If you’re not financially savvy, there is a good chance that you aren’t really sure what’s happening with your credit score and your credit card. I mean, the world of finance can be extremely confusing, and if you’re not prepared, you could be paying a lot of money in fees. This may end up hurting your credit score, so please make sure you know and understand what’s what. In this post, I am going to dispel some of the myths associated with your credit card and spending.
Myth #1: Writing “See ID” on the signature line on the back of your credit card will keep it safe from someone using it.
Why do this in the first place? The idea behind this is that it will remind a salesperson to confirm that the name on the credit card matches that to the person using the card. But the reality is, an unsigned card is technically invalid. This is according to the agreements that card issuers have with retails. If you do give a clerk an unsigned card or one with “See ID” written on it, the clerk is supposed to have you sign the back of the card and check the signature against your driver’s license or passport. This may trip someone up, but in the end, it doesn’t absolve you of the liability for card fraud in the end.

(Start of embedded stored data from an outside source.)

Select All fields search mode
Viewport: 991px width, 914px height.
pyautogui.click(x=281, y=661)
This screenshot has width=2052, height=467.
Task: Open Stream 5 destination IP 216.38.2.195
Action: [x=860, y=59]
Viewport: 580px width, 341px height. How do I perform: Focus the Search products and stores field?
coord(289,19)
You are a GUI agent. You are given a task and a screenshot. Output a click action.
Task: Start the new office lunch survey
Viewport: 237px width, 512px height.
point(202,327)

Myth #2: You need one of each of the big cards — Visa, Mastercard, American Express and Discover — in your wallet because you may be stuck someplace that accepts one and not the others.

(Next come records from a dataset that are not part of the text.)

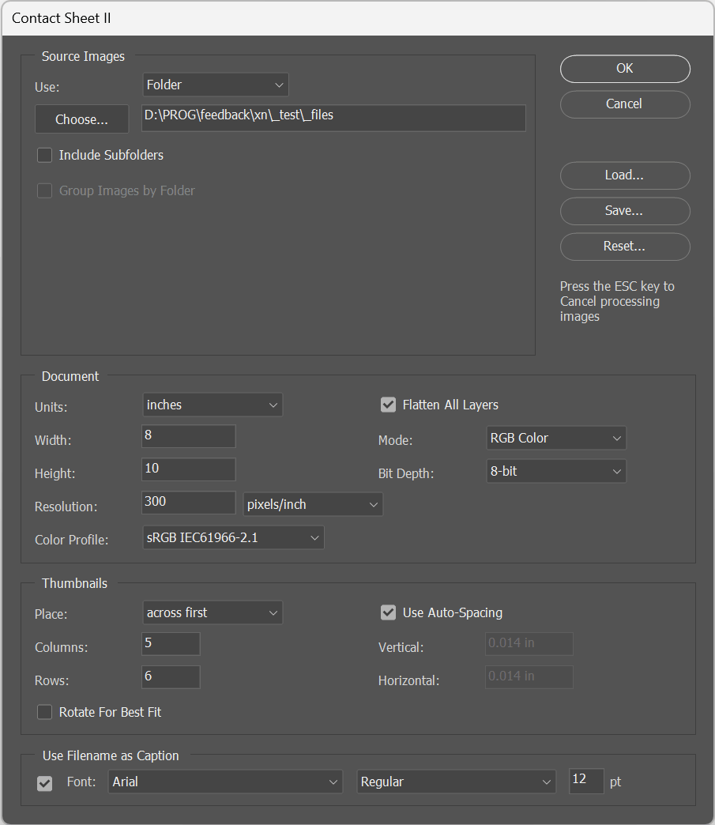Screen dimensions: 715x825
Task: Uncheck Flatten All Layers
Action: [388, 405]
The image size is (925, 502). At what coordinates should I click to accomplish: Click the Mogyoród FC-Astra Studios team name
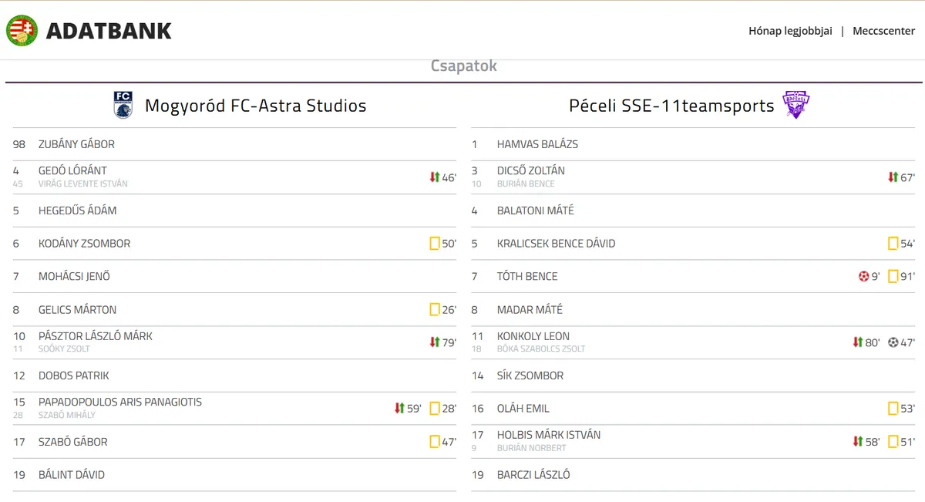click(255, 106)
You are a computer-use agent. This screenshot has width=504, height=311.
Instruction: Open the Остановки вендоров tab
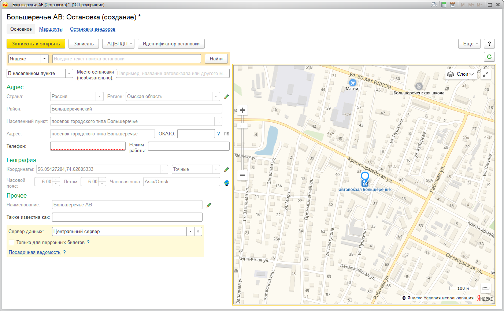93,29
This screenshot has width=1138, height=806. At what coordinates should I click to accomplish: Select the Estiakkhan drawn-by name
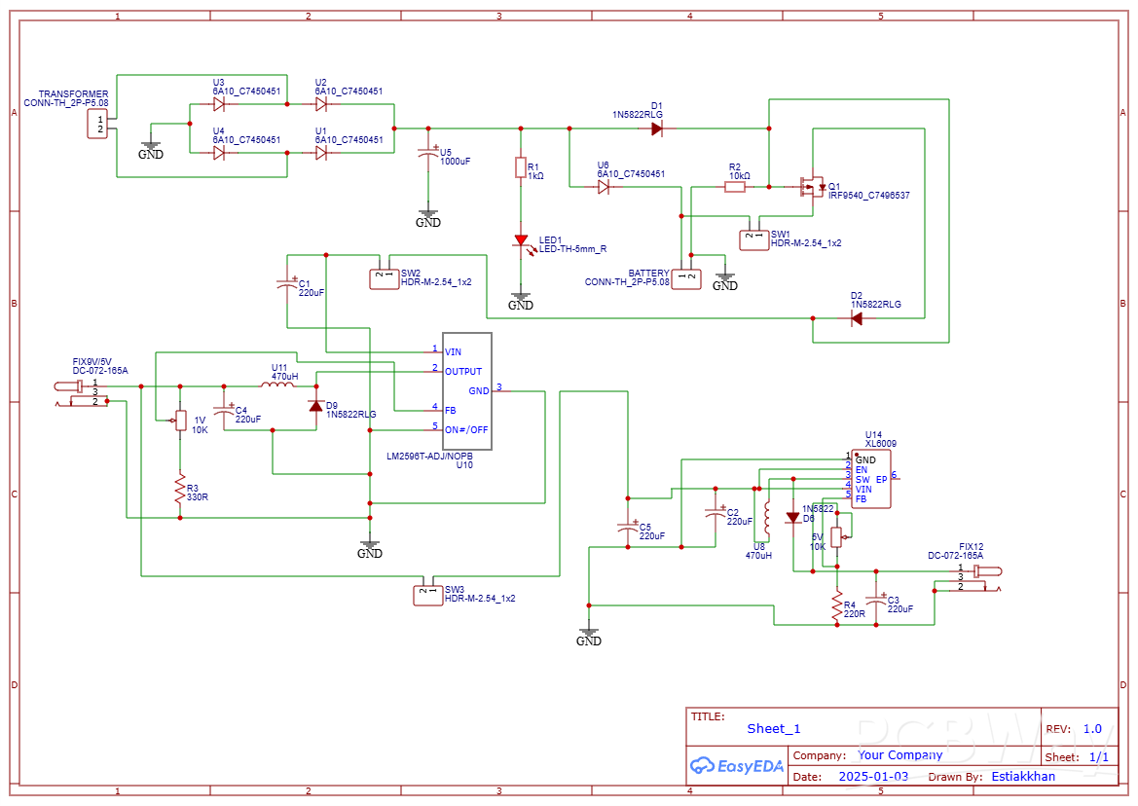[1023, 777]
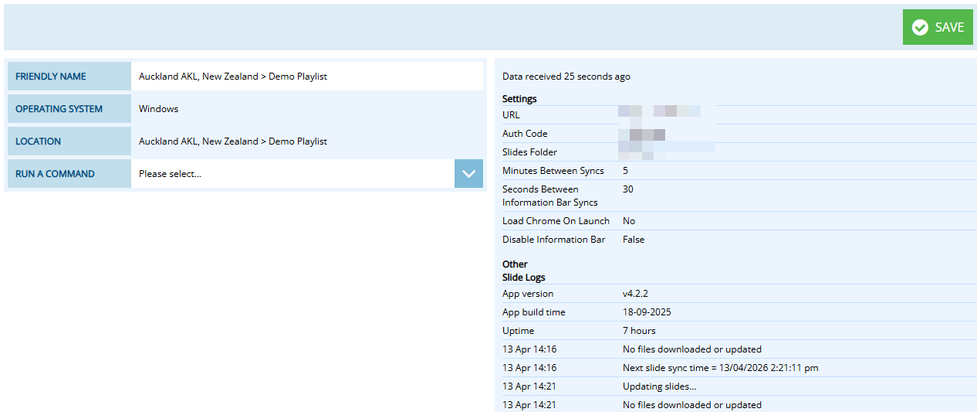Click Load Chrome On Launch setting
Image resolution: width=977 pixels, height=412 pixels.
click(556, 221)
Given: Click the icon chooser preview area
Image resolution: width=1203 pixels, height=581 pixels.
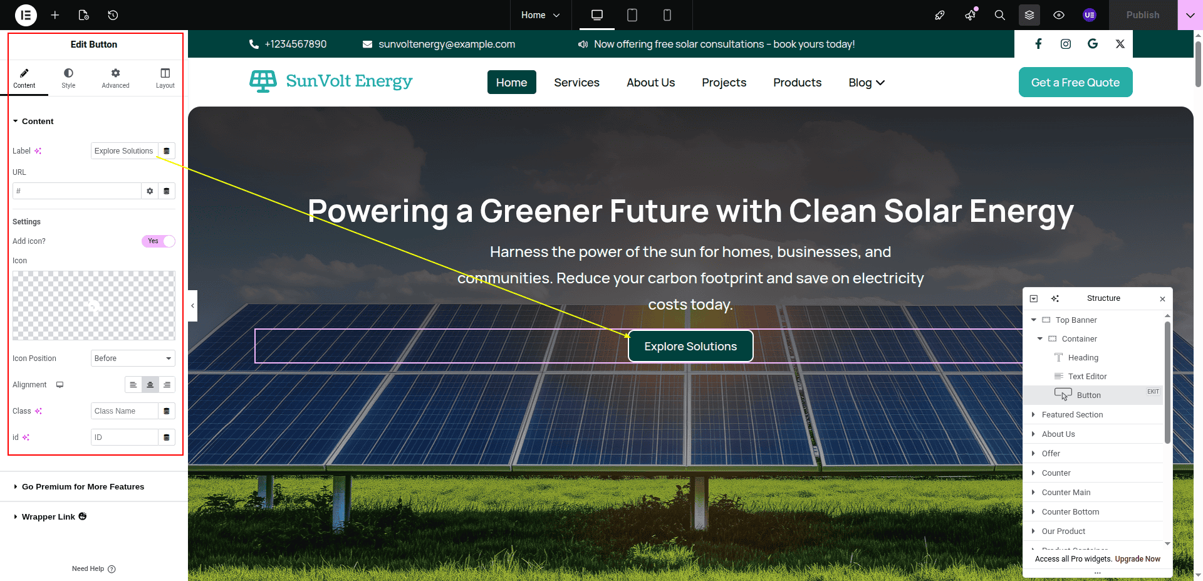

Advertising suggests that there are certain cards you can’t use with certain vendors. Certain vendors sometimes have exclusive deals with a credit card company. Visa and Costco used to have this kind of arrangement. But, if you’ve got two of the big four, you’re probably in good shape. There are millions of people who just use one card, so you might not even need two.
Myth #3: You can give your credit score a boost by paying more than you owe.

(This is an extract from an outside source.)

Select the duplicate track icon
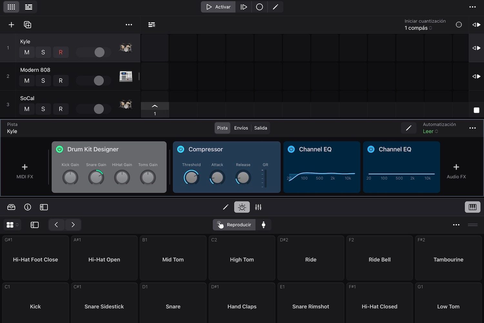The image size is (484, 323). click(x=27, y=24)
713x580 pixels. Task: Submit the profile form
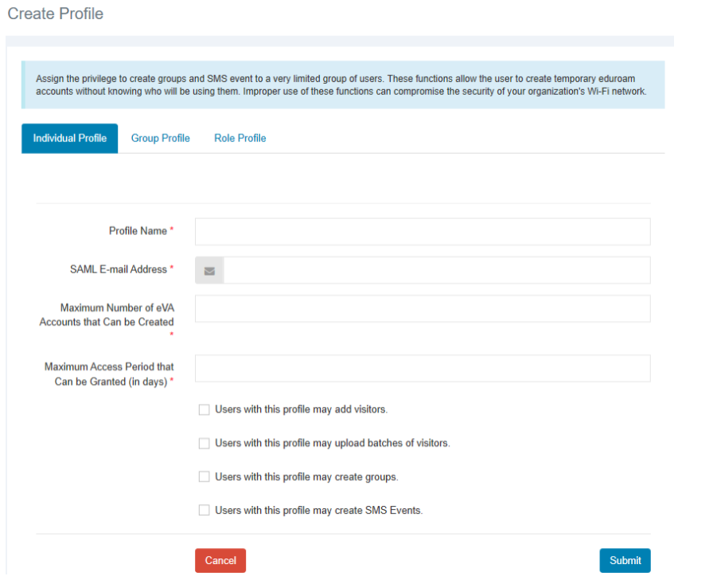[625, 561]
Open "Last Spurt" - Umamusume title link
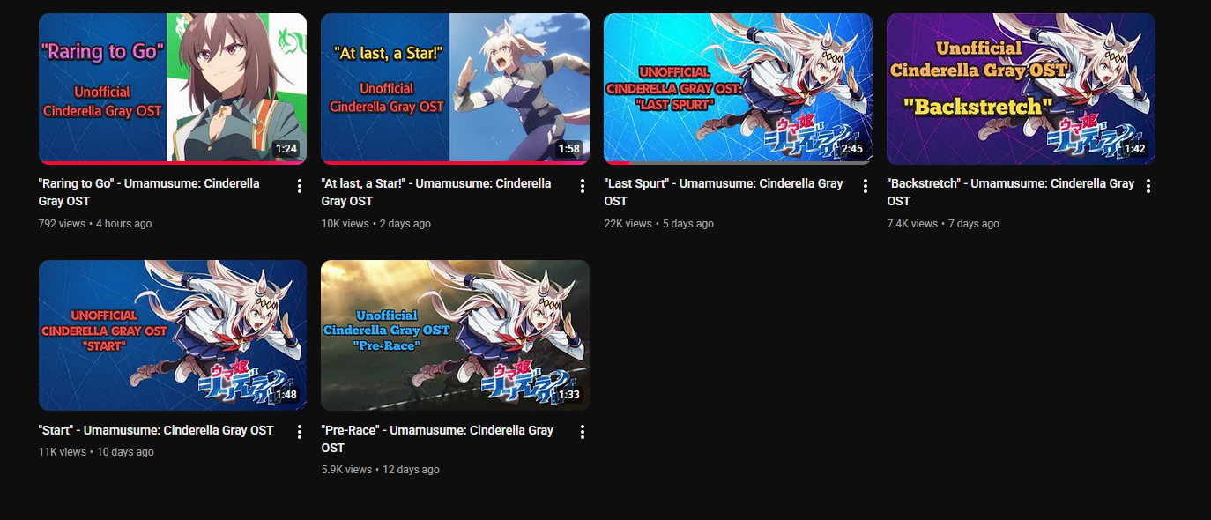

Paying more than you owe does temporarily bump up the amount of available credit on your card. It’s also true that using a smaller percentage of the credit available in your accounts helps your credit score. But, regardless, if you pay $100 or $1000, it still shows a zero balance for scoring purposes. Of course, you should pay as much as you possibly can, but it’s not going to make a difference on your credit score.
Myth #4: Using your debit card wisely can help your credit score.
I mean, the cards look alike, but they’re not credit cards. Which is why you need a credit card in order to build your credit. Sorry – this one is pretty black and white.
Myth #5: Keeping your balance under 30% of your total credit limit is good for your credit score.
Again, this isn’t really going to help you. This is a good strategy, but not from a credit perspective. Keeping a low credit utilization is good practice, but applying this 30% rule across the board to everyone doesn’t make sense. Keeping a low balance is often better than a $0 balance, because it shows lenders that you are actively using your credit, and therefore they’re more likely to give you more.
Myth #6: If you go over your credit limit and pay it back before the due date, you’ll be fine.
Not true at all. A lot of people go over their credit limits, and it’s unlikely that a credit card company will decline your purchase because they don’t want to lose you as a customer. But this isn’t a good strategy. Every time you surpass that credit limit, even for a short period of time, you could give the card issuer a reason to boost your interest rate to penalty rate levels. In some cases, these can be more than 30%.
In general, you want to be smart with your credit cards. I know we have all made mistakes in our day, so it’s not the end of the world if you run into some issues here or there. The key is to not let yourself get so far in debt that you’re unable to pay it back. Hopefully, this will help you out in some small way. Get in touch with a financial advisor if you’re really struggling as they may be able to help you come up with some relief strategies.